Asimismo, el monumento en honor al expresidente Nursultán Nazarbáyev ha sido derribado en la ciudad de Taldikorgán. Las imágenes de los restos del monumento han sido publicadas en canales de Telegram que informan sobre los disturbios.

El presidente promete una respuesta “dura”

El presidente Tokáyev ha asumido la presidencia del Consejo de Seguridad del país y en un discurso televisado ha prometido que actuará con “máxima dureza” ante los peores disturbios en más de una década en la república centroasiática.

En su discurso, el mandatario también ha recalcado que no dejará el país y que se quedaría en la ciudad capital, Astaná. Asimismo, ha informado de que se han registrado muertes entre las fuerzas de seguridad, sin detallar la cifra exacta.

Tokáyev ha prometido presentar nuevas propuestas para transformar políticamente al país. “Me atengo a mi anterior posición a favor de reformas consecuentes”, ha afirmado.

La UE pide “responsabilidad y moderación”

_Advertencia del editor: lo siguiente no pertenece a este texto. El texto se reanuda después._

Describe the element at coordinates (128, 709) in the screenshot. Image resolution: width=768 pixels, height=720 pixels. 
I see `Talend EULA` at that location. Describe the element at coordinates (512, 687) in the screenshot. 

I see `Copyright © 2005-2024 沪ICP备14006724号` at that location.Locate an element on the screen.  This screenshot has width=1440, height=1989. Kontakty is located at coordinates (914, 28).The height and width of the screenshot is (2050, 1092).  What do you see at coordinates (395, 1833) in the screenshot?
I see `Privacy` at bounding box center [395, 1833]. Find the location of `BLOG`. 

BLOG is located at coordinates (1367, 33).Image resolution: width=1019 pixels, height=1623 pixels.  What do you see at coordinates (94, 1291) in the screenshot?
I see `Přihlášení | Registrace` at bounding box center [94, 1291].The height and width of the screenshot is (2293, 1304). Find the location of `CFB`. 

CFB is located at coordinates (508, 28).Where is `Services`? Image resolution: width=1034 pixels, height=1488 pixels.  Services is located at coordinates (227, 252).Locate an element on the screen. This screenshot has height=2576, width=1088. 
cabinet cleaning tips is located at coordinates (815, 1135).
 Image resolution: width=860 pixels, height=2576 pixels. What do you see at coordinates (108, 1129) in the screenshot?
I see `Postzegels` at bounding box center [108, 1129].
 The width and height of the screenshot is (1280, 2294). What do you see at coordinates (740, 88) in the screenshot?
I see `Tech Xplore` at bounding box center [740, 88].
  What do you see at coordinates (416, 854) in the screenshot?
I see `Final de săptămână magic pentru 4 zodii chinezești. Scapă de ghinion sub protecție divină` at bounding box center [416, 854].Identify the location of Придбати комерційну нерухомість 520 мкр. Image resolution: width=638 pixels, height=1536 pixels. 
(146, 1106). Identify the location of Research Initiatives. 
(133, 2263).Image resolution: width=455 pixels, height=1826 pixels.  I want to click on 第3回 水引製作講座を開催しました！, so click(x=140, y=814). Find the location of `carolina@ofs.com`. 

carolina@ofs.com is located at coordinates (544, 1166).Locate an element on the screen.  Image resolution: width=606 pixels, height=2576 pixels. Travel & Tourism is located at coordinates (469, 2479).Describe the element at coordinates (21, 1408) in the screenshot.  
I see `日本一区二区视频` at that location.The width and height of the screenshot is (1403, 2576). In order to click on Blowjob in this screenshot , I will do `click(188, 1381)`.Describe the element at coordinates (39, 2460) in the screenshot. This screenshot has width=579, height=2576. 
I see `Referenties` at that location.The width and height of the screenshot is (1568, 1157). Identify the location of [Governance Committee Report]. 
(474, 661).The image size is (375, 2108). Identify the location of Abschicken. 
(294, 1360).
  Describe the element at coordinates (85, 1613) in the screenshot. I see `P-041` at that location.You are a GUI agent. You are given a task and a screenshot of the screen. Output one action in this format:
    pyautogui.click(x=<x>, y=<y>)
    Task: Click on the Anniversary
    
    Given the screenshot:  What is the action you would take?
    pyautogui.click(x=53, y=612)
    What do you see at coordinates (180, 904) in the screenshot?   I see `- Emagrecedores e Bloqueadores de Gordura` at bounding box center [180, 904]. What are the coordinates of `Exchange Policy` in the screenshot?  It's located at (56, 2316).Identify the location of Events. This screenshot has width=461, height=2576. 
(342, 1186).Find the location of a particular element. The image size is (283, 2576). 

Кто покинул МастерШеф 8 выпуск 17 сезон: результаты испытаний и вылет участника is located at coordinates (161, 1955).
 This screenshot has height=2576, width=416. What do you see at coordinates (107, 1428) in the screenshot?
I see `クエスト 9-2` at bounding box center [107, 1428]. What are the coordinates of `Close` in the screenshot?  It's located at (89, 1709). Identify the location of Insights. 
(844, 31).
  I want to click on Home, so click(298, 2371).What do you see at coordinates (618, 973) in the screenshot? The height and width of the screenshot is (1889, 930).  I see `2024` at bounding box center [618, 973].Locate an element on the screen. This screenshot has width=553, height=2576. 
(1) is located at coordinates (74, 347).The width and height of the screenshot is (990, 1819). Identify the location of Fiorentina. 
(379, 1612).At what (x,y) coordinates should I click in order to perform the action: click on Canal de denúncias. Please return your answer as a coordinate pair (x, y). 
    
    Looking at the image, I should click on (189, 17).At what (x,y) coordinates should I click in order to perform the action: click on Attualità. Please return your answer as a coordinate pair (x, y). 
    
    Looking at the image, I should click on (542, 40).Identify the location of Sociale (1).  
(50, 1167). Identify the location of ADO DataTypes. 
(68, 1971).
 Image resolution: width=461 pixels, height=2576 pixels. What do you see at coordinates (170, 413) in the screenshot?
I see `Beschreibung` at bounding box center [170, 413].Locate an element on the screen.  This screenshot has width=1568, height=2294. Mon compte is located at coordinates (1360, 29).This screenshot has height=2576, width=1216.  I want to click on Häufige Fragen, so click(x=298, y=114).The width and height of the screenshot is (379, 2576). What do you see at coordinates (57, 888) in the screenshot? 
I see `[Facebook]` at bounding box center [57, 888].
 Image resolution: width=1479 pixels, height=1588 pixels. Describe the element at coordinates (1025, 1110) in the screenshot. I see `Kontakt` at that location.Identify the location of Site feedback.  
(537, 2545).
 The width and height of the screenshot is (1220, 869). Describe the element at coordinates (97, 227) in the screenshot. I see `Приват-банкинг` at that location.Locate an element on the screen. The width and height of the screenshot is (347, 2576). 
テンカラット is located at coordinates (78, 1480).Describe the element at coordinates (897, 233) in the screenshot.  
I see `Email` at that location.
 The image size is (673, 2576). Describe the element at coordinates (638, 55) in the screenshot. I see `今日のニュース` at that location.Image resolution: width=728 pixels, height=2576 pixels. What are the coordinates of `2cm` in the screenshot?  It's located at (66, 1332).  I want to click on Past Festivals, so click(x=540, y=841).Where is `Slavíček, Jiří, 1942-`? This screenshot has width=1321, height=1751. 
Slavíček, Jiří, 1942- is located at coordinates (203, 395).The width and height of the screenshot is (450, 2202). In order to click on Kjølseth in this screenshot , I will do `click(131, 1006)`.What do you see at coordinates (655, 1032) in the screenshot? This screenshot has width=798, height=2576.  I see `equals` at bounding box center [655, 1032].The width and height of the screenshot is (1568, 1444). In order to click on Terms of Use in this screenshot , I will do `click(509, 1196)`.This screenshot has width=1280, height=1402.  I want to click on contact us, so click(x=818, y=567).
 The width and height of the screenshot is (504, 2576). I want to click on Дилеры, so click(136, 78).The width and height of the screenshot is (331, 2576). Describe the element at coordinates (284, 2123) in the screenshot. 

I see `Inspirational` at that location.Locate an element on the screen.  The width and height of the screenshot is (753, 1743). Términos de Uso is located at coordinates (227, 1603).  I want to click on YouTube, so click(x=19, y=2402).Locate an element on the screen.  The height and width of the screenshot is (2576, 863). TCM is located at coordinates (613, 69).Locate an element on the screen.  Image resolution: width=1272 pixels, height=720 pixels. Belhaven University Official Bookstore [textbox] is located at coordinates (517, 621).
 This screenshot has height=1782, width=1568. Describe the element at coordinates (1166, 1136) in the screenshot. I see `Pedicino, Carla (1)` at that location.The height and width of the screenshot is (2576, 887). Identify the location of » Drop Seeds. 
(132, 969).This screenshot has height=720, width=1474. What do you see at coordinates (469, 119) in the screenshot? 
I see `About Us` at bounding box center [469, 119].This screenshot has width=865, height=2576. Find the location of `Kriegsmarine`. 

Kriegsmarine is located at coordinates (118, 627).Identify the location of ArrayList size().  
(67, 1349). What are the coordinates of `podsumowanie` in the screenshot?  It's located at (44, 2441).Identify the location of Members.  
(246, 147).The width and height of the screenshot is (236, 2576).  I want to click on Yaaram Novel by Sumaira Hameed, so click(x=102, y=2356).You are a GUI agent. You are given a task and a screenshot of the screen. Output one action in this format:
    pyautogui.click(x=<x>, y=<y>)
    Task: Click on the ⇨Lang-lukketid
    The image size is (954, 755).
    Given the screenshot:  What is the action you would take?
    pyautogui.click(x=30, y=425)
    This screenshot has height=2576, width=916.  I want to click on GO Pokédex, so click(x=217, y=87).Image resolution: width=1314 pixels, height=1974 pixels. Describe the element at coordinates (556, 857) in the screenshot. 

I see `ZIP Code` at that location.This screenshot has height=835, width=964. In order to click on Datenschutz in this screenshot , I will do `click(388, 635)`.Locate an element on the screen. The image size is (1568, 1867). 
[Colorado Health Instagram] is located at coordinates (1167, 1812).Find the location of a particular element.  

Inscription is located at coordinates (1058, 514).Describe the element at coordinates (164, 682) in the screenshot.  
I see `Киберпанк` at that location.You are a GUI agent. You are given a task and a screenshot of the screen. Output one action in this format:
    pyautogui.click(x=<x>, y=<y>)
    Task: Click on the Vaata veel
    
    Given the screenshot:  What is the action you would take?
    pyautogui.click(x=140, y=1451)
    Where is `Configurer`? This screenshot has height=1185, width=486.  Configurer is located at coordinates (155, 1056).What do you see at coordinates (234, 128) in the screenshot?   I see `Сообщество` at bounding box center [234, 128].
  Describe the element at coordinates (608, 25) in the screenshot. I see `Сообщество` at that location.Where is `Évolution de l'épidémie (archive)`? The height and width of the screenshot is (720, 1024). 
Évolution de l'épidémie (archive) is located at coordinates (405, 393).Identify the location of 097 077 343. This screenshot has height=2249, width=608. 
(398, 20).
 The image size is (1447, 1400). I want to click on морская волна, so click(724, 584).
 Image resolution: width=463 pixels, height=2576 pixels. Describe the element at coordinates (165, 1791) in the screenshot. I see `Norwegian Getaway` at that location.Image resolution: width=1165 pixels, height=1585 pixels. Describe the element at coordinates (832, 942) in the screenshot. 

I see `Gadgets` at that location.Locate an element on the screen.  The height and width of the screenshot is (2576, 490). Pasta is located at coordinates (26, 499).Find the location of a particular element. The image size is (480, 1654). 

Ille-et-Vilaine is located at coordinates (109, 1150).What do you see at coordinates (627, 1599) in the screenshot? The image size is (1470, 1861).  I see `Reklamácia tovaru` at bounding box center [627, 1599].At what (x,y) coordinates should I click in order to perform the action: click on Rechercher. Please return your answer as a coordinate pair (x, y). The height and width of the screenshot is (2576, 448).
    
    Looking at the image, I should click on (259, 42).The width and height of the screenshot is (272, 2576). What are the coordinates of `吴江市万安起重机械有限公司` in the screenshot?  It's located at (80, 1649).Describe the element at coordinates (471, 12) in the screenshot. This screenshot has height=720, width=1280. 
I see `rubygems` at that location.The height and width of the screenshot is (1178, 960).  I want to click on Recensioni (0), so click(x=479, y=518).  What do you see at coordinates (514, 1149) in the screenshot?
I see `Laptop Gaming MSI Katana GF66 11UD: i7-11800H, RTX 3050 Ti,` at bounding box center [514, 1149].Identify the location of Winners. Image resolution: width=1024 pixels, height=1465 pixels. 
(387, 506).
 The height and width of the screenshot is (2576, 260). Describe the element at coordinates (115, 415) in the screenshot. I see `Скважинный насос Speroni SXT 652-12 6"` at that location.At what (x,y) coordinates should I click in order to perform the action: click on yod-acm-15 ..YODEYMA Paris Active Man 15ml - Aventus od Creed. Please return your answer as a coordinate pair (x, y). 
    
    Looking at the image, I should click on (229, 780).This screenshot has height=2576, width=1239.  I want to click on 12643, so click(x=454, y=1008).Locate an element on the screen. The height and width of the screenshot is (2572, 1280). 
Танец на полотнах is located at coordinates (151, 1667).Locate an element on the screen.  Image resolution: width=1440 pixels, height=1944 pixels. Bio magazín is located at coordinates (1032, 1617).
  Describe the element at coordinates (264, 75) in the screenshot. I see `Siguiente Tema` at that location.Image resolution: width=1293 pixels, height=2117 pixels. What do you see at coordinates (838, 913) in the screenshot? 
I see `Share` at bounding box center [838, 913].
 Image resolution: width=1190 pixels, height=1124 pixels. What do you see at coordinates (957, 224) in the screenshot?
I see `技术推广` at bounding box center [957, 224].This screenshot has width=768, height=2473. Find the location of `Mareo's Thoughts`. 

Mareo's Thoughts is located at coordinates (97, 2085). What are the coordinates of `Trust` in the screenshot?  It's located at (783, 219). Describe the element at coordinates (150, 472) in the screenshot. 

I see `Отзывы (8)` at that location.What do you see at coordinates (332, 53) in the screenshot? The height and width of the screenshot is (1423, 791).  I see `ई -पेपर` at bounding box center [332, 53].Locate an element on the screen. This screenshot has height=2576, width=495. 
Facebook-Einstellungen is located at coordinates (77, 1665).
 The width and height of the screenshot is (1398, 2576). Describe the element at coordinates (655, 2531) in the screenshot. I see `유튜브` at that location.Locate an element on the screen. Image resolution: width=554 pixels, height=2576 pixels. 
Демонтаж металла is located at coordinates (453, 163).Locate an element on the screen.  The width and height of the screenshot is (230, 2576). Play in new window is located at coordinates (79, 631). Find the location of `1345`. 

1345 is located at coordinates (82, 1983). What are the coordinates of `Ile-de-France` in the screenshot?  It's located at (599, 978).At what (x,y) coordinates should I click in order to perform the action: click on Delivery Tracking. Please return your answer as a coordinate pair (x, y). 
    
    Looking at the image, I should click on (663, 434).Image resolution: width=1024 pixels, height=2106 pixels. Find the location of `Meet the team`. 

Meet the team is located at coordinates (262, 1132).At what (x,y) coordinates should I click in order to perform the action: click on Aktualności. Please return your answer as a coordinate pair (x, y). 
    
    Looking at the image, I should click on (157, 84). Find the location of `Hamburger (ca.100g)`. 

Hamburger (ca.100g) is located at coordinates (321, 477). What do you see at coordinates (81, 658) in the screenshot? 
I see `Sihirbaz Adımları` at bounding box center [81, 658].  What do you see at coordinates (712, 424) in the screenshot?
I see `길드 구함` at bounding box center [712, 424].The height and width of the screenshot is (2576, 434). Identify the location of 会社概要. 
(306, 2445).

La Unión Europea ha hecho un llamamiento a la “responsabilidad y moderación” a todas las partes involucradas en protestas y disturbios por el alza del precio del gas en Kazajistán.

El servicio diplomático comunitario ha subrayado que espera que las protestas “sigan siendo no violentas y eviten toda incitación a la violencia” e insta a las autoridades kazajas a “respetar el derecho fundamental a la protesta pacífica y la proporcionalidad en el uso de la fuerza cuando defiendan sus legítimos intereses de seguridad”.

“Kazajstán es un socio importante para la Unión Europea” y “contamos con que respete sus compromisos, incluida la libertad de prensa y el acceso a la información en línea y fuera de ella”, ha incidido la UE.

Rusia llama al “diálogo”

El Ministerio de Exteriores ruso ha llamado este miércoles por encontrar una solución a las protestas “en el marco del campo legal y constitucional”. “Abogamos por una solución pacífica de todos los problemas en el marco del campo constitucional y el diálogo y no por medio de disturbios callejeros o violaciones de la ley”, ha indicado.

Asimismo, el ministerio ha recalcado que Moscú “observa con atención los acontecimientos que tienen lugar en el vecino país hermano”.

“Confiamos en una pronta normalización de la situación en el país, unido a Rusia con relaciones de asociación estratégica y relaciones de hermandad”, ha añadido.

Subida del precio del gas licuado

Las protestas comenzaron el pasado dos de enero ante la subida del precio del gas natural licuado (GNL) en la ciudad occidental de Janaozen, rica en recursos, antes de extenderse a la principal ciudad regional de Aktau, en el mar Caspio.

Ante la respuesta ciudadana, el Gobierno ha prometido bajar los precios de los combustibles, pero esta noticia por el momento no ha repercutido en la magnitud de las protestas.

Horas antes, el dirigente kazajo ha pedido sus compatriotas “no dejarse llevar” por llamamientos de personas que quieren “dinamitar la estabilidad” en el mayor país de Asia Central y “romper la unidad” del pueblo.

También ha prometido estudiar las exigencias de carácter social y económico que expresan los participantes durante una reunión gubernamental este miércoles.